Das Buch sucht leider auch sonst mit aller Gewalt die ‚großen Linien‘ jenseits seiner Möglichkeiten; in Zweifelsfällen gilt grundsätzlich die dramatische Variante, etwa die vom zu konstanter Aggression verdammten Römischen Reich (S. 8 u. 26). Die Donaukriege des Kaisers entzünden sich aus einer „massive conspiracy“ unter Führung der Markomannen, geschmiedet durch einen „unknown genius“ (S. 329, 334 u. 353). Diese Vorliebe gipfelt in der Behauptung, unter Marc Aurel – dem pflichtbewusstesten Herrscher der Geschichte, aber „largely a failure in politics and government“ (S. 254f. u. 494) – habe sich entschieden, dass Rom unterging (wann, wird nicht verraten). Aufgeboten wird eine Reihe als unanfechtbar hingestellter Vermutungen, voran ein „major social breakdown“ infolge der ‚Pest‘, der McLynn hochgerechnete 10–18 Millionen zum Opfer fallen lässt (S. 461). Die These wird durch die Ansicht flankiert, dass die römische Wirtschaft damals förmlich implodiert sei (S. 467–476). Neomarxistische Attacken auf konsumgierige, gehätschelte Senatoren vertragen sich aber kaum mit dem Bedürfnis, die konsequent „mob“ genannte hauptstädtische plebs bei jeder Gelegenheit als Parasiten abzuwerten („too many drones in the hive“, S. 79). Die Rettung hätte für McLynn nur eine Abkehr von der sich vertiefenden Rechtsungleichheit zwischen honestiores und humiliores gebracht, verbunden mit Finanz- und Steuerreformen auf Kosten des Senatorenstandes und der Ritter im Reichsdienst (S. 483–488).
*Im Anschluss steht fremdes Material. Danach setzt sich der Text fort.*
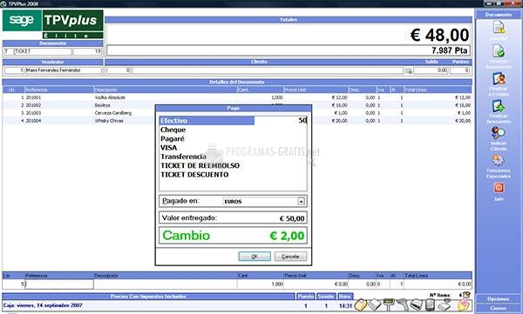Click the Referencia input field at bottom
This screenshot has height=314, width=523.
pyautogui.click(x=59, y=284)
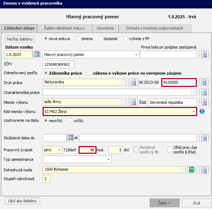The height and width of the screenshot is (209, 212).
Task: Open lookup icon next to Druh práce field
Action: [x=133, y=82]
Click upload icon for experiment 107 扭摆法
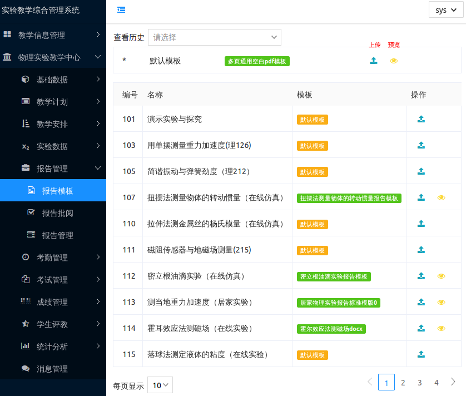 tap(421, 197)
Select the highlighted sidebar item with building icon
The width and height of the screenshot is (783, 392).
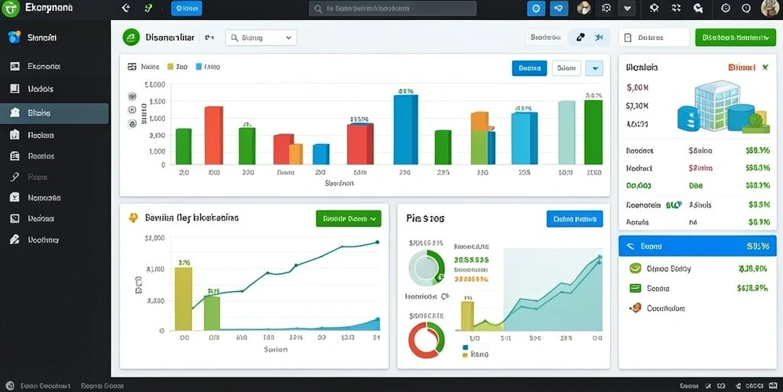coord(54,113)
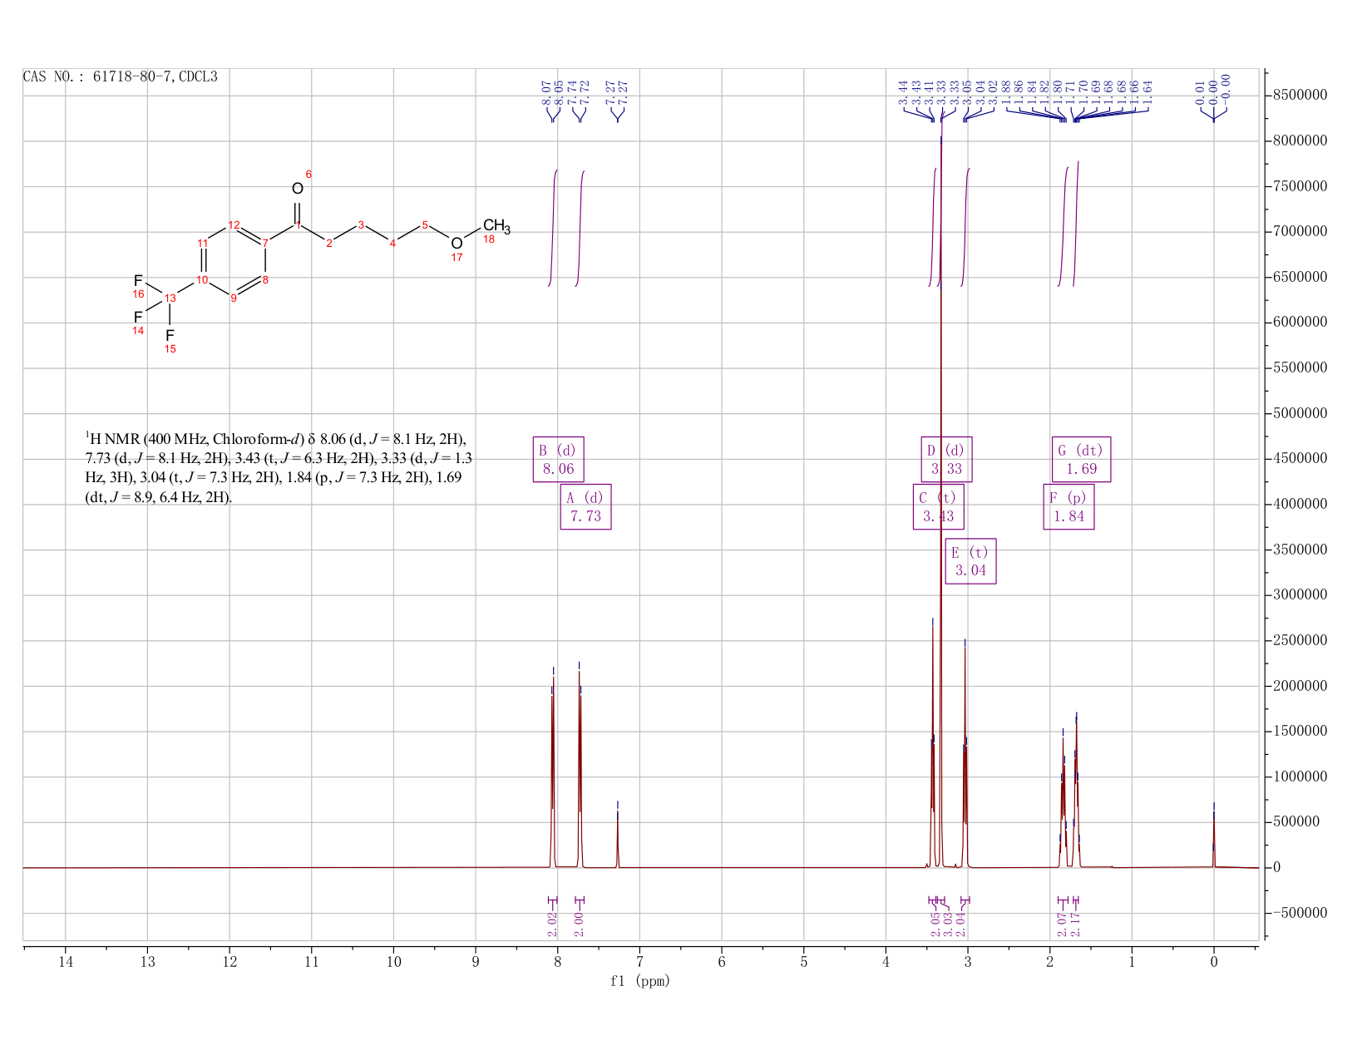Click the F (p) 1.84 multiplet label
Screen dimensions: 1372x1060
(1068, 506)
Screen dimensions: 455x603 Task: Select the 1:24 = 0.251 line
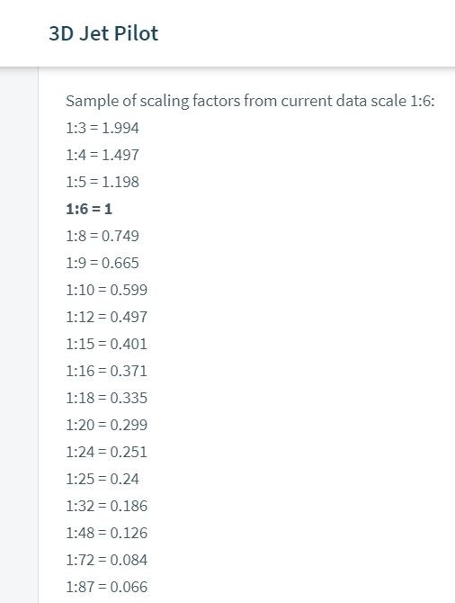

Am Ende einer mit viel Lesefleiß und schriftstellerischem Schwung unternommenen Arbeit stehen damit die üblichen Verdächtigen des 19. Jahrhunderts: cäsarenwahnsinnige Principes, dekadente Oberschichten, unregierbare Soldaten und vergnügungssüchtige Plebejer. Marc Aurel sei „the greatest of Roman emperors, but that is not saying a lot“ (S. 452). Er ist hier weniger porträtiert denn als Kronzeuge im historischen Weltgericht über Rom vorgesehen. Bevor es so weit kommt, hat McLynn durch Vorverurteilungen und Hunderte Ermittlungsfehler den Prozess platzen lassen.

Anmerkungen:
1 Vgl. den Absatz bei McLynn, S. 14f., mit Anthony R. Birley, Marcus Aurelius. A Biography, 2. Aufl., London 1987, S. 30 (Tod des Vaters); McLynn, S. 15, mit Birley, S. 33, Absatz 3 (Catilius); McLynn, S. 17, Absatz 2, mit Birley, S. 31f. (einschließlich der aufgezählten Bauten); McLynn, S. 17 („the old man took a mistress with whom he lived openly“), entspricht Birley, S. 35. Die Briefübersetzungen, S. 57 und 60f., sind Überarbeitungen von Birley, S. 79, 80f. u. 84, dessen ‚Schnitte‘ bei der Wiedergabe der Justinus-Akten (153f.) in McLynn, S. 289f., wiederkehren.
2 Winston S. Churchill, The World Crisis 1911–1918, London 1931, S. 535.